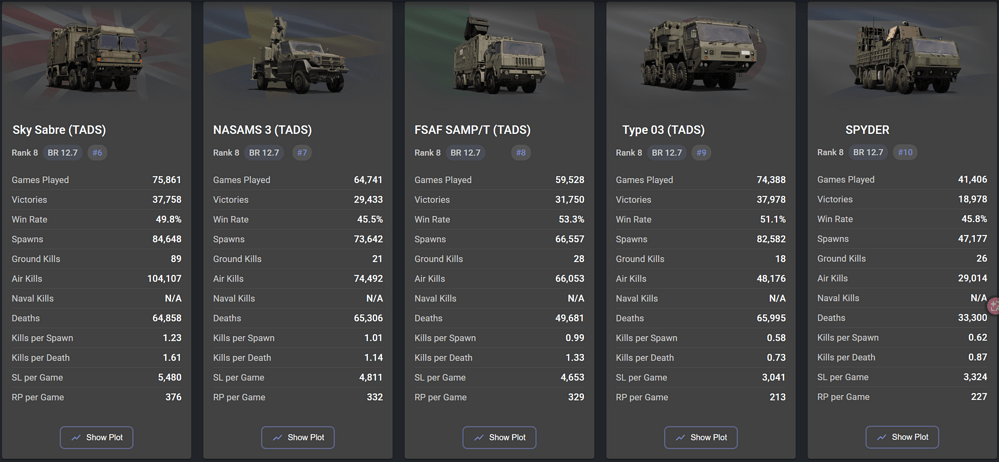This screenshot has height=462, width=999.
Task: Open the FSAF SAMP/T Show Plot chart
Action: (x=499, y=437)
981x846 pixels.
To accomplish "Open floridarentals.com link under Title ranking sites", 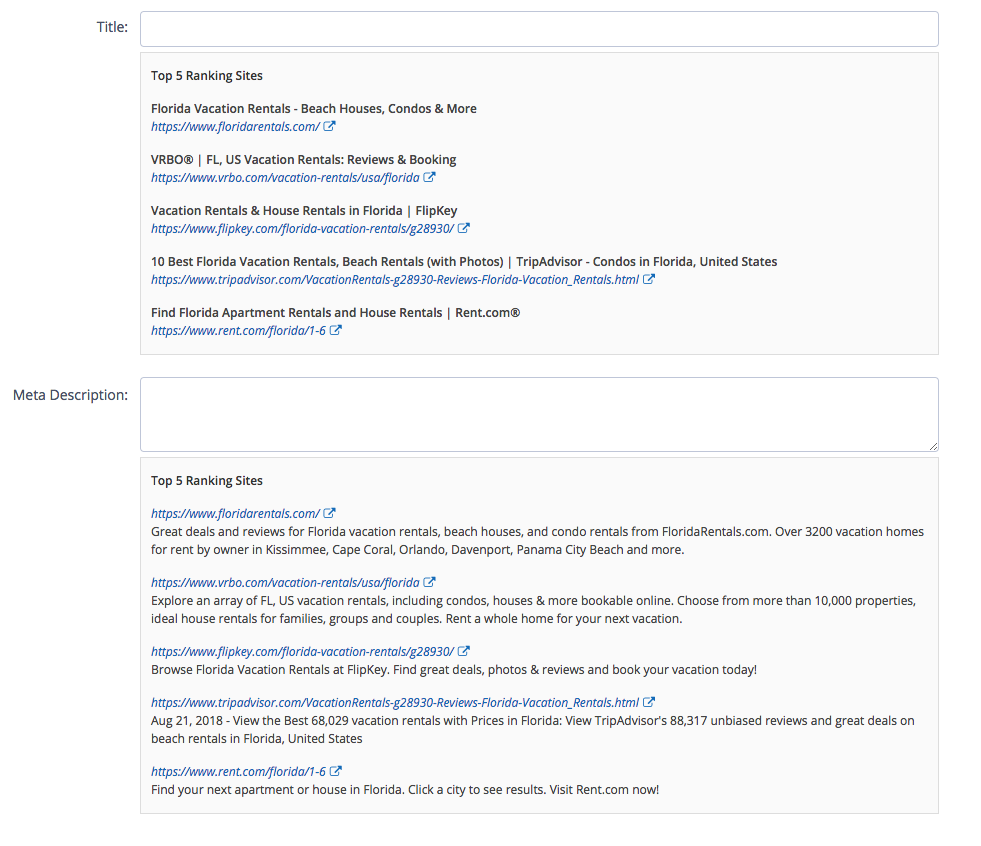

--

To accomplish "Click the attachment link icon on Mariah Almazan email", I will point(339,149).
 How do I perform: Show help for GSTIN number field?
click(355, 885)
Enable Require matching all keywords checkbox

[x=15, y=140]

**Task directions:** Write out word for word the lines above that run from the one with "981x846 pixels." to the one with "floridarentals.com link under". Include both end lines; exclude the images.

**Solution to the problem:**
981x846 pixels.
To accomplish "Open floridarentals.com link under Title ranking sites", 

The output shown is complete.